--- Supplied records Enclosed Below ---
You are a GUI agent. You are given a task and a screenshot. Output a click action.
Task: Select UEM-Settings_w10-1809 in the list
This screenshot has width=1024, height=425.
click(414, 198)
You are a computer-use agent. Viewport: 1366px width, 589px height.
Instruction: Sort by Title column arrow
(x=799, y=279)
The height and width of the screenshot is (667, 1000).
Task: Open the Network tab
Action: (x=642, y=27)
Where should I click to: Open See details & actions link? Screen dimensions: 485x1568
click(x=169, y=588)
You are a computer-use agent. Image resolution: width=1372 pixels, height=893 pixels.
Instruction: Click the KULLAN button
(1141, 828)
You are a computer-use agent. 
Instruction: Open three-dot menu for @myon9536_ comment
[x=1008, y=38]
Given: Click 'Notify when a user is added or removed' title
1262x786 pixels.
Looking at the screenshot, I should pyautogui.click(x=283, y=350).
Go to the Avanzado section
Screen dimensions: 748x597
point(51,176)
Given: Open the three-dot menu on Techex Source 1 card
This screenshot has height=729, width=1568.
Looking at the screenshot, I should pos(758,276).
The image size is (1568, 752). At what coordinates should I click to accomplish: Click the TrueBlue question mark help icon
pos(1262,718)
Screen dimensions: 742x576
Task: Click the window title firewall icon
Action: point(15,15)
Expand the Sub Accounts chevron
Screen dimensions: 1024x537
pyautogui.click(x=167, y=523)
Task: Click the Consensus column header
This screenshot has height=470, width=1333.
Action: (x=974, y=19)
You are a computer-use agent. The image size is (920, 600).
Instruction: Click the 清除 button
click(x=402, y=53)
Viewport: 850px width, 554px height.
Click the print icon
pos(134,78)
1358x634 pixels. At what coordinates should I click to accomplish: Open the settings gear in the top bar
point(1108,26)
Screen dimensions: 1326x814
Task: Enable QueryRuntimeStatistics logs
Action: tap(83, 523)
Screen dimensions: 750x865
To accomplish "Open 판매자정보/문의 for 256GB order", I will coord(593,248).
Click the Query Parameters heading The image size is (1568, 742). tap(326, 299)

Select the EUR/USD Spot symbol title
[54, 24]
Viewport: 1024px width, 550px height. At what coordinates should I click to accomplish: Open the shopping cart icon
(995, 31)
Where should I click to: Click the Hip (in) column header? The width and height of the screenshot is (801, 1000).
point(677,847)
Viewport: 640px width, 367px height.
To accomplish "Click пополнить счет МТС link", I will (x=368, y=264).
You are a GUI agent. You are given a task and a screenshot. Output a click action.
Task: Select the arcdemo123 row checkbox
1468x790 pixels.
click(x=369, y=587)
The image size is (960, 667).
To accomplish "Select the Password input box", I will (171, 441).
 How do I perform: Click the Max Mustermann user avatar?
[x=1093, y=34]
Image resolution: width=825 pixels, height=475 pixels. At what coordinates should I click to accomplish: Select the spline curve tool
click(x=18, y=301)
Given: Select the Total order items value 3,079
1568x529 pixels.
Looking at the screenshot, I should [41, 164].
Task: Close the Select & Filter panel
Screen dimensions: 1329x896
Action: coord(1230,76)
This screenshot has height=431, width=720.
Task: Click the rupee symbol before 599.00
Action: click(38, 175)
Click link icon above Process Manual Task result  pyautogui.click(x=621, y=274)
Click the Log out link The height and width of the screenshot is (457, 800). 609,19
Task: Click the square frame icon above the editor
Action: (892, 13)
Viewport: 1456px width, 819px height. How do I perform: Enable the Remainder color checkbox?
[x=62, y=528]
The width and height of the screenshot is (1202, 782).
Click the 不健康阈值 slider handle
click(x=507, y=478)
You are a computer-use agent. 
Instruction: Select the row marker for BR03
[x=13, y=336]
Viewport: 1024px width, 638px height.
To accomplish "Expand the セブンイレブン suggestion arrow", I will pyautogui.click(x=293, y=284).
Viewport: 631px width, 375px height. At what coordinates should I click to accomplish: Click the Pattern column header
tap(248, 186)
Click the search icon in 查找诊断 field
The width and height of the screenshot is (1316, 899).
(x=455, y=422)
--- End of Enclosed Supplied records ---
*Requirement*: Using the data above, extract exactly the lines from the one that holds "Viewport: 850px width, 554px height." to the one that holds "The image size is (960, 667).", both ends included, and no others.

*Response below*:
Viewport: 850px width, 554px height.
Click the print icon
pos(134,78)
1358x634 pixels. At what coordinates should I click to accomplish: Open the settings gear in the top bar
point(1108,26)
Screen dimensions: 1326x814
Task: Enable QueryRuntimeStatistics logs
Action: tap(83, 523)
Screen dimensions: 750x865
To accomplish "Open 판매자정보/문의 for 256GB order", I will coord(593,248).
Click the Query Parameters heading The image size is (1568, 742). tap(326, 299)

Select the EUR/USD Spot symbol title
[54, 24]
Viewport: 1024px width, 550px height. At what coordinates should I click to accomplish: Open the shopping cart icon
(995, 31)
Where should I click to: Click the Hip (in) column header? The width and height of the screenshot is (801, 1000).
point(677,847)
Viewport: 640px width, 367px height.
To accomplish "Click пополнить счет МТС link", I will (x=368, y=264).
You are a GUI agent. You are given a task and a screenshot. Output a click action.
Task: Select the arcdemo123 row checkbox
1468x790 pixels.
click(x=369, y=587)
The image size is (960, 667).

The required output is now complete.